"We'll work over her. I do not think she is dead."
With incredulity not only in their hearts but written plainly upon their faces, the nurses had the body removed to an empty room. And then, because the little memsahib was a woman of such mighty spirit, they fell to work.
Old Sarah was not dead, although she had been for several hours numbered among the dead. Gradually circulation was restored. When the signs of life became unmistakable the nurses worked zealously to make up for the awful wrong that had almost been done. In a big, busy hospital, especially during times of stress, things sometimes are done in a hurry and mistakes are sometimes made.
The memsahib did not leave for several hours. When the dear old eyes opened at last, they looked around in wonder until they rested upon the memsahib's face. Then a glad light shone from them and an eager voice whispered: "Oh, Memsahib, is this heaven?"
"No, Sarah, this is not heaven.
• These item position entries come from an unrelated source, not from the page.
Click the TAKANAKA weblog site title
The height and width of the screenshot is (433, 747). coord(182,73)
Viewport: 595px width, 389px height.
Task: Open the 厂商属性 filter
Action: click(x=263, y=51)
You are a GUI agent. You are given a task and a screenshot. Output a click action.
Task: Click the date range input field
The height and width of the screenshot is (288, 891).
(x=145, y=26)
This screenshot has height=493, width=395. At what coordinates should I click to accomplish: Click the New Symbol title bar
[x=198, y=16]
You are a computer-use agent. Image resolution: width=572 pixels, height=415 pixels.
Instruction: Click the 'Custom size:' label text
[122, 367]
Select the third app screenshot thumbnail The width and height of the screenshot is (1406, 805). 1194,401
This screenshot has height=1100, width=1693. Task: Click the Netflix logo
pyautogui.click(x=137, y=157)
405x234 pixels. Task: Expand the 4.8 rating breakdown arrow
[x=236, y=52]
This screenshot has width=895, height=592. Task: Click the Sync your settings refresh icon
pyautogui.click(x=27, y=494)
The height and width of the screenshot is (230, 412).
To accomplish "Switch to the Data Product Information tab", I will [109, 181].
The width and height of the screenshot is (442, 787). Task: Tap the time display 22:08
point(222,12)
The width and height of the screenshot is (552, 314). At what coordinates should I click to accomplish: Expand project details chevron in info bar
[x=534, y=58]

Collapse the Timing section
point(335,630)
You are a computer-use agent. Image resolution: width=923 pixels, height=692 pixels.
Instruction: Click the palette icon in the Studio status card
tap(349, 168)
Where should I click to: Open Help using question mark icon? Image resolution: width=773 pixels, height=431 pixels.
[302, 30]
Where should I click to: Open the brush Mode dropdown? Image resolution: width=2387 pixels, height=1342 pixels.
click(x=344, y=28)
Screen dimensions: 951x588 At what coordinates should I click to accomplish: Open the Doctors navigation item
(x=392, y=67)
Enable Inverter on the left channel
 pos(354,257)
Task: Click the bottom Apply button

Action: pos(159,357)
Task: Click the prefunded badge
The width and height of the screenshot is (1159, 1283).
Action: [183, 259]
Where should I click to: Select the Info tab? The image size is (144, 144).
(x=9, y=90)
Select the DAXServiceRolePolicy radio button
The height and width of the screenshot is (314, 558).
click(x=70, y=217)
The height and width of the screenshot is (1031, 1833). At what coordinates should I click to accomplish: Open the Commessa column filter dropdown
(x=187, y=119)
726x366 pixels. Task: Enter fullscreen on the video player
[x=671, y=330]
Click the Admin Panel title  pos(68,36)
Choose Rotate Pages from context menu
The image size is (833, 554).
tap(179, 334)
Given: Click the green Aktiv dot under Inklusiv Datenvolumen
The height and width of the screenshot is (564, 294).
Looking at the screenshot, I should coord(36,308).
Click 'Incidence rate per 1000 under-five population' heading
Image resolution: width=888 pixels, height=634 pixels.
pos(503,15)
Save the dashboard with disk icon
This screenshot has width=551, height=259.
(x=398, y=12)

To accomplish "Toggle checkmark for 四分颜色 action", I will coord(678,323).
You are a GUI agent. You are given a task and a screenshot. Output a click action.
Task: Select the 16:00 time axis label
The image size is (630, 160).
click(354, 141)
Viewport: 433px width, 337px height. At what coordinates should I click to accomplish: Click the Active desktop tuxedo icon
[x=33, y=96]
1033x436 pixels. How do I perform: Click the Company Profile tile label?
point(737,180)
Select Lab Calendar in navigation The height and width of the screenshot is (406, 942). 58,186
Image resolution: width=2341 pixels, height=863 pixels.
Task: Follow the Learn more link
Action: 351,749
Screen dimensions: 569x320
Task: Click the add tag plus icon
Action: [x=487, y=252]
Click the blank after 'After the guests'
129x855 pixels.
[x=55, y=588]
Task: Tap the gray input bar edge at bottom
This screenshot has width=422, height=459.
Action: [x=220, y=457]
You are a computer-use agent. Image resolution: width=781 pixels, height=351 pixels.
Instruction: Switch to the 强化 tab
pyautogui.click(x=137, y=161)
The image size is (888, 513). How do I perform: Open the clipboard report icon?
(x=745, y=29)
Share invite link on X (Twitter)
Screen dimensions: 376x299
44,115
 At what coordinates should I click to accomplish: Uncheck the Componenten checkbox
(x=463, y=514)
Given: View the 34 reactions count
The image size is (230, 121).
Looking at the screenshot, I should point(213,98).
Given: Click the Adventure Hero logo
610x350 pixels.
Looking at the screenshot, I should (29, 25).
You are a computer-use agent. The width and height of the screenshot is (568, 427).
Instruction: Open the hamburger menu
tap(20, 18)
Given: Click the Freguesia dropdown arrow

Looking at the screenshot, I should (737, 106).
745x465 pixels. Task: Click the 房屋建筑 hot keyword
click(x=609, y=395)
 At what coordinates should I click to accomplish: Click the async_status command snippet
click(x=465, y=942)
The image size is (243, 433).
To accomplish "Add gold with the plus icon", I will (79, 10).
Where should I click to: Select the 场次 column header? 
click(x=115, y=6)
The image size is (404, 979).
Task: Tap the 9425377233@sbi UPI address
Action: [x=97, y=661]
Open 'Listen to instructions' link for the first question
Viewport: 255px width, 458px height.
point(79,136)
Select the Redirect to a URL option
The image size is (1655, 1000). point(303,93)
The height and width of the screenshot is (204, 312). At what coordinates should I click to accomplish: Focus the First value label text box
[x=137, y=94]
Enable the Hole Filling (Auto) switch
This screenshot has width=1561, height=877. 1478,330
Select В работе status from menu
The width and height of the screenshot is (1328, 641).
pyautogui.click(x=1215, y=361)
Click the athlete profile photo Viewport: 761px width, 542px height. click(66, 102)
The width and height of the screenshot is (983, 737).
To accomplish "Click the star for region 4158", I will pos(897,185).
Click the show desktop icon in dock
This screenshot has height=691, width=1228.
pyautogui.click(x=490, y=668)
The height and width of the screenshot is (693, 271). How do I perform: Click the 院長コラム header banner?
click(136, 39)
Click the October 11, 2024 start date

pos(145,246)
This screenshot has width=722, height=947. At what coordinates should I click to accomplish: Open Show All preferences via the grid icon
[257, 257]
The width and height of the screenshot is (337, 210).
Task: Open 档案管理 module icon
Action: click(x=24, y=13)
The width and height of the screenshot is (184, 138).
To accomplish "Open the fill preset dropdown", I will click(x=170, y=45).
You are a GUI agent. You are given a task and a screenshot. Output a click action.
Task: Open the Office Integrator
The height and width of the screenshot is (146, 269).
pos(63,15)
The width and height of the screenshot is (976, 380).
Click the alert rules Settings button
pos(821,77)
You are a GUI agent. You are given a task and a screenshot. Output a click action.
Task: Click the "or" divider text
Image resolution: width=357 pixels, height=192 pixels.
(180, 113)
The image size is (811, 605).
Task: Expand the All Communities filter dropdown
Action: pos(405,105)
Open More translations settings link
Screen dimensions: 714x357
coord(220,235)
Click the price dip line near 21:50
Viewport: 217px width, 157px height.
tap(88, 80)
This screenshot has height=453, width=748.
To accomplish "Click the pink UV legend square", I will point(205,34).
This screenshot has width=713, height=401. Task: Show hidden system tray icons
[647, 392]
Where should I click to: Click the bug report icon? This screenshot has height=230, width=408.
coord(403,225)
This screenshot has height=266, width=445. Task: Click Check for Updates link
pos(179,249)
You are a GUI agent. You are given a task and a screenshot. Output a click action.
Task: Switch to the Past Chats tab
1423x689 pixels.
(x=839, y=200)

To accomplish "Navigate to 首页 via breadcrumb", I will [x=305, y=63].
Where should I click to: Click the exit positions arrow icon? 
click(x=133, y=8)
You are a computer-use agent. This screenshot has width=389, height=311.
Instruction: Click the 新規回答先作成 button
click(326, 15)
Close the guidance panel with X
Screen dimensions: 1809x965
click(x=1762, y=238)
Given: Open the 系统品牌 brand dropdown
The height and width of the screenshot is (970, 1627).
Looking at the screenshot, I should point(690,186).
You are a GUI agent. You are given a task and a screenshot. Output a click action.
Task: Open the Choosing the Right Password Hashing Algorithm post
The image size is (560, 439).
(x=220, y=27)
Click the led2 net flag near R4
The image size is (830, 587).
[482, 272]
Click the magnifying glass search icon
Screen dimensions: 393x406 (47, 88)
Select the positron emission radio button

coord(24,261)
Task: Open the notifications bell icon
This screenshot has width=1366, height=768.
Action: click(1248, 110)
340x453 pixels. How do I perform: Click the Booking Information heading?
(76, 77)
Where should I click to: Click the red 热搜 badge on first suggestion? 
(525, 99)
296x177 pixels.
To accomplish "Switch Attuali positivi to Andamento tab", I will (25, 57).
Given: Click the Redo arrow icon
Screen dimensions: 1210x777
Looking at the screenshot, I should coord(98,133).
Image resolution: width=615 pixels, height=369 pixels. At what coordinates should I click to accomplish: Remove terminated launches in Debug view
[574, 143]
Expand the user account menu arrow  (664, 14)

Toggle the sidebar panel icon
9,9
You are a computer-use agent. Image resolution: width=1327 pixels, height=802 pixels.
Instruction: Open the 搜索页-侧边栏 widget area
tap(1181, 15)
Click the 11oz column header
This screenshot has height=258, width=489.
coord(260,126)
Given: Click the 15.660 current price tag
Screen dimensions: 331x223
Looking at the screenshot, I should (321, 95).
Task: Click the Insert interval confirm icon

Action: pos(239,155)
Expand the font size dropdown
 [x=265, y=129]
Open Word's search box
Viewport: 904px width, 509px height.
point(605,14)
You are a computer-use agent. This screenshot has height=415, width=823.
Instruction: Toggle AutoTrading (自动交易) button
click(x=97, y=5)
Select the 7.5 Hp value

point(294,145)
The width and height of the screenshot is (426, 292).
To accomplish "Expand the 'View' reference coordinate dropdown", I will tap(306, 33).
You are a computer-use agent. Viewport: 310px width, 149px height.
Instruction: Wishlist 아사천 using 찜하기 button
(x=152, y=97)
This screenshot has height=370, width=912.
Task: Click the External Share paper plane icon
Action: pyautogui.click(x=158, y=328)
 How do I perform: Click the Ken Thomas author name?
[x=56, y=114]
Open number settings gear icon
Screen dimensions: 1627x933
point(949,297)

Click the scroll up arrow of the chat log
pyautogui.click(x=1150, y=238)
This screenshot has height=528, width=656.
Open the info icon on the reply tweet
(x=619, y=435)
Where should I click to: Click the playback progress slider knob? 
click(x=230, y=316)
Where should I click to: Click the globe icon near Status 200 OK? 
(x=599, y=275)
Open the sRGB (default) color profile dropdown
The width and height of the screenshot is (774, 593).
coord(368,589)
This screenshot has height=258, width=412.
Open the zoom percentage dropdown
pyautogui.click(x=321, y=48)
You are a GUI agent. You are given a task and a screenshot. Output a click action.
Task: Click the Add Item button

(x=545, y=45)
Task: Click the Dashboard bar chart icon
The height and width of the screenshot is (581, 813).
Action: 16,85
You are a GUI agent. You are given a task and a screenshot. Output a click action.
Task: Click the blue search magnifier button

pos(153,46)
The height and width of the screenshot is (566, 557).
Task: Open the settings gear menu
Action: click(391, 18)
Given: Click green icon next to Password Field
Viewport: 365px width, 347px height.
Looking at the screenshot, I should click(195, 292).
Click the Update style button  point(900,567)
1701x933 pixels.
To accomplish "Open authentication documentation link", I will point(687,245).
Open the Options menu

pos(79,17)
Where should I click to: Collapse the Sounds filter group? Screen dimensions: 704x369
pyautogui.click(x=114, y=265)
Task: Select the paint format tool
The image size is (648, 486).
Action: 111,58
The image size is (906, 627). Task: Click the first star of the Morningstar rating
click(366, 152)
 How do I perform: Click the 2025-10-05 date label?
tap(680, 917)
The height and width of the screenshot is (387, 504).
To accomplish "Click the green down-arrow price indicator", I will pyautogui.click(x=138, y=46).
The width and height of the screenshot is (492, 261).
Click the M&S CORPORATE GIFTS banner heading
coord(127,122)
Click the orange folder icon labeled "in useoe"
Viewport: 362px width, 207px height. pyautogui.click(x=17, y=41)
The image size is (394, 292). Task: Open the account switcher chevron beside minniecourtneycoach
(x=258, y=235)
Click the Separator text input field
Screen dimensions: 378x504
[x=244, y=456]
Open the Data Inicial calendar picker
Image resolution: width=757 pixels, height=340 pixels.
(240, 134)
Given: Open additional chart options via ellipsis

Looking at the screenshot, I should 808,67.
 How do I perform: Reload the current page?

You are still on earth with me, thank God!"
"I didn't think it looked exactly like heaven," the old woman added a little later as she looked around at the bare walls, "but with Jesus and you, Memsahib, it would be heaven in any kind of place.
"I thought I was dead," she kept murmuring, evidently unable to get the idea out of her head.
"No, Sarah," the memsahib finally assured her, "you are very much alive and just to convince you I will scold you a little. Why, oh, why, Sarah, did you not come to me when you were taken ill?"
"Memsahib, Old Sarah knew she had the cholera and she could not expose the memsahib and the dear, little orphan children to it; so she just took her burial clothes and went away, thinking that her friends at Yenna, for whom she had travelled so many, many miles in her old age to tell them about Jesus, would take her in. But they ran away and left Old Sarah to die all alone."